◆ BRIEF
Nothing but the lines from the one including "Screen dimensions: 1372x869" through the last line of the entries, restated exactly, should appear in the answer; omit the pictures.

[DATA RECORDS — start]

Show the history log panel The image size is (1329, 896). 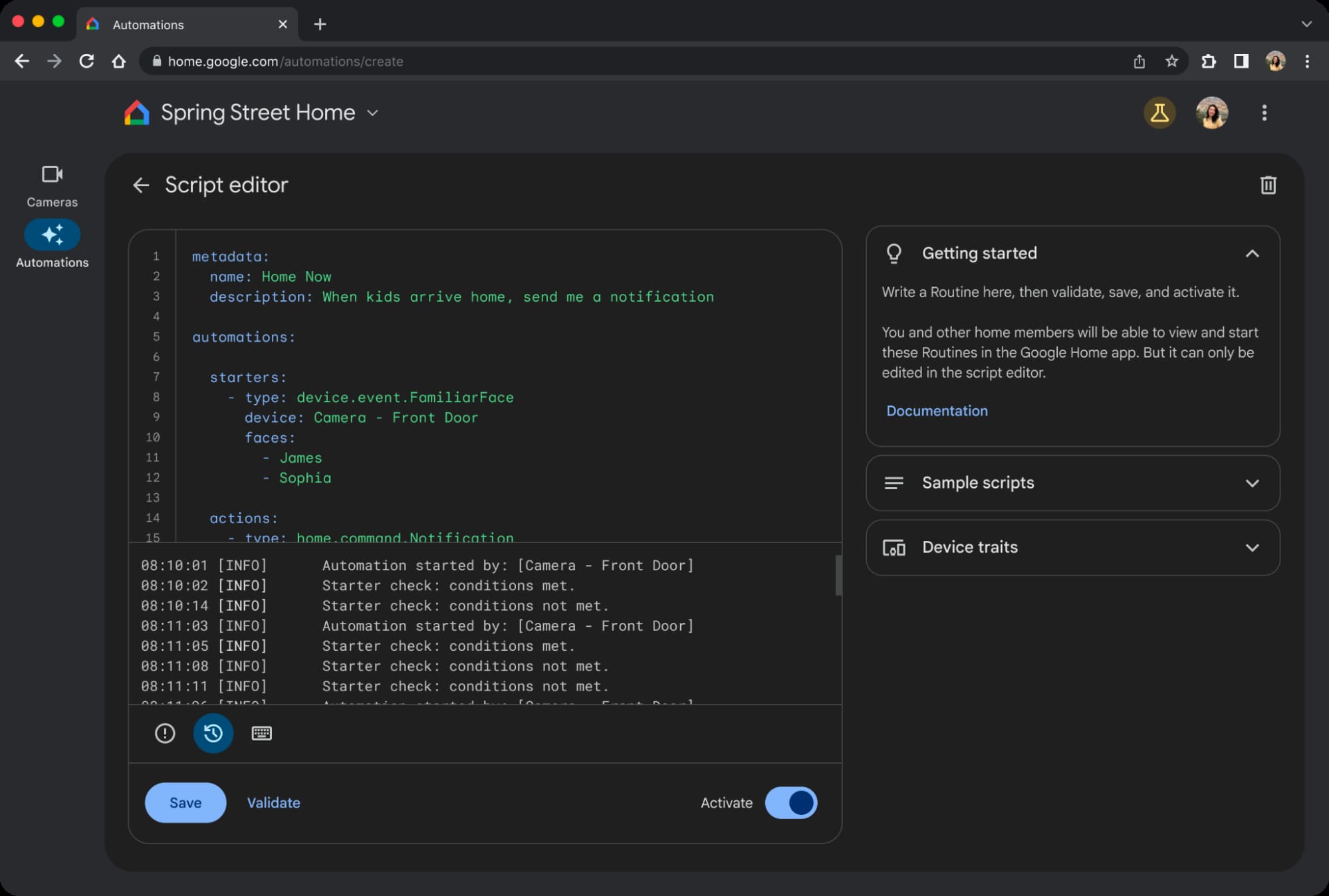tap(213, 733)
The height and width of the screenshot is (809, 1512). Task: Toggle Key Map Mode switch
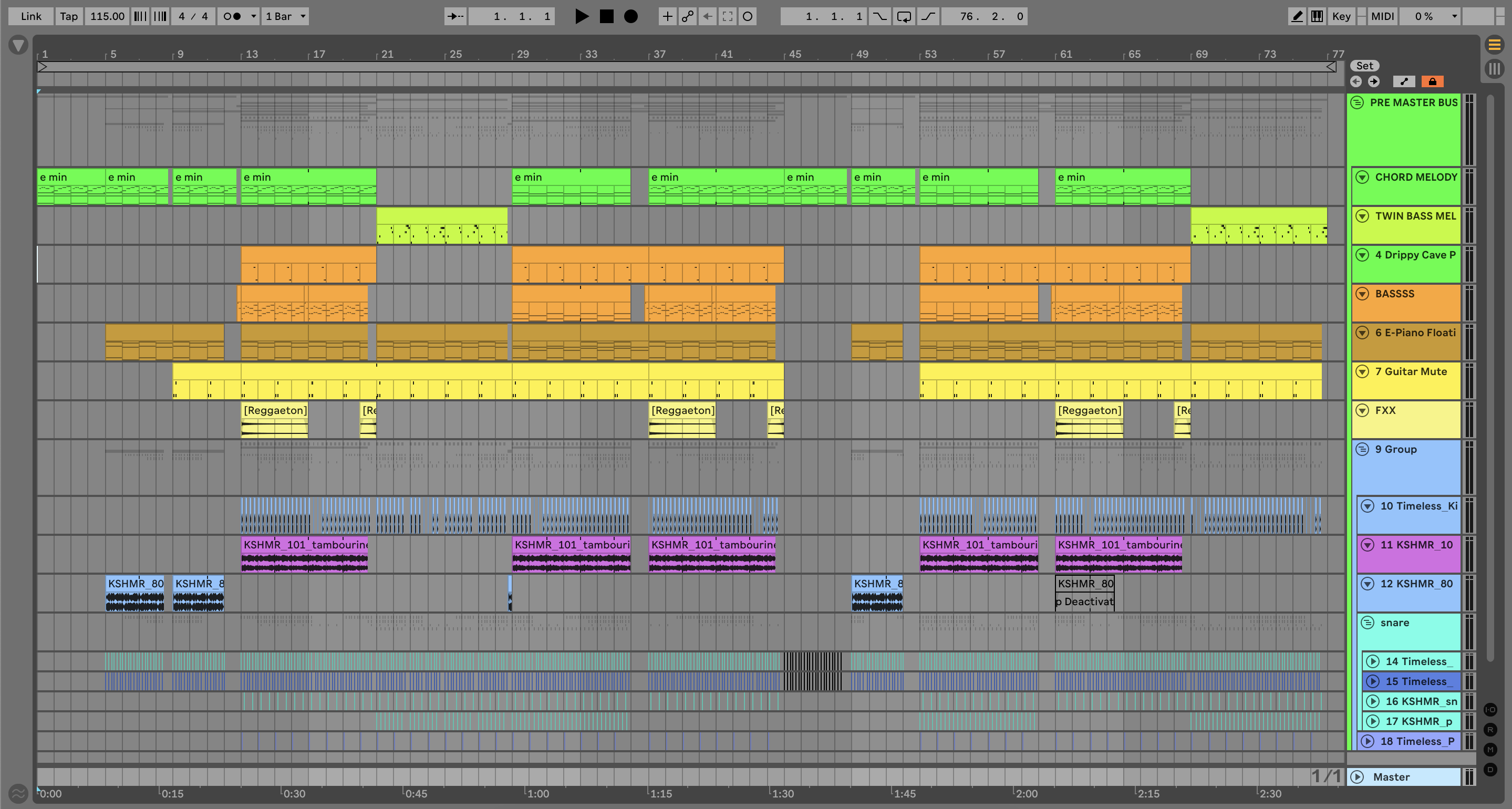(x=1341, y=16)
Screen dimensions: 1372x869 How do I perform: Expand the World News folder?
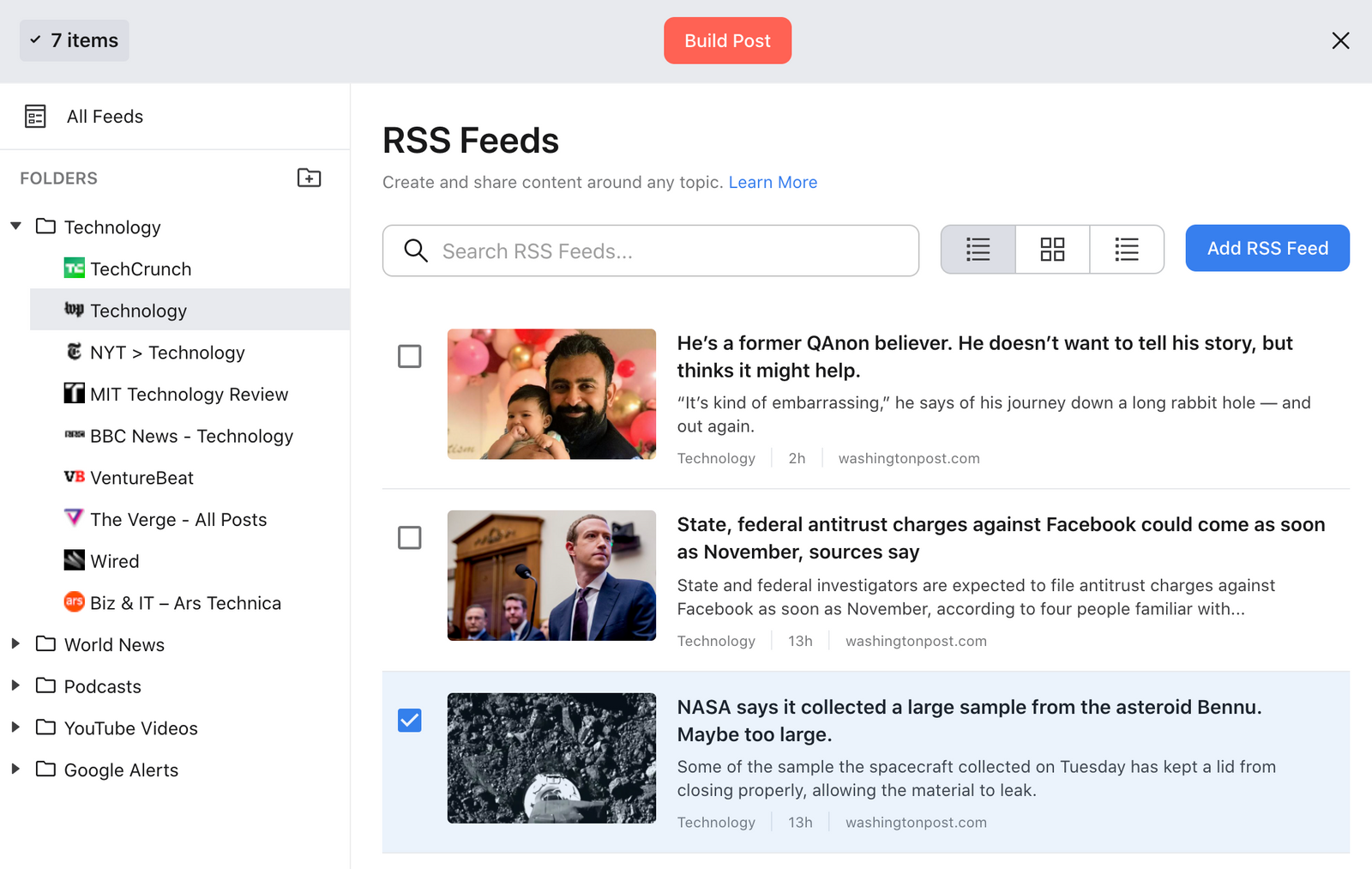[15, 644]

[DATA RECORDS — finish]

◆ SOLUTION TO THIS PROBLEM
Screen dimensions: 1372x869 How do I perform: Expand the World News folder?
[15, 644]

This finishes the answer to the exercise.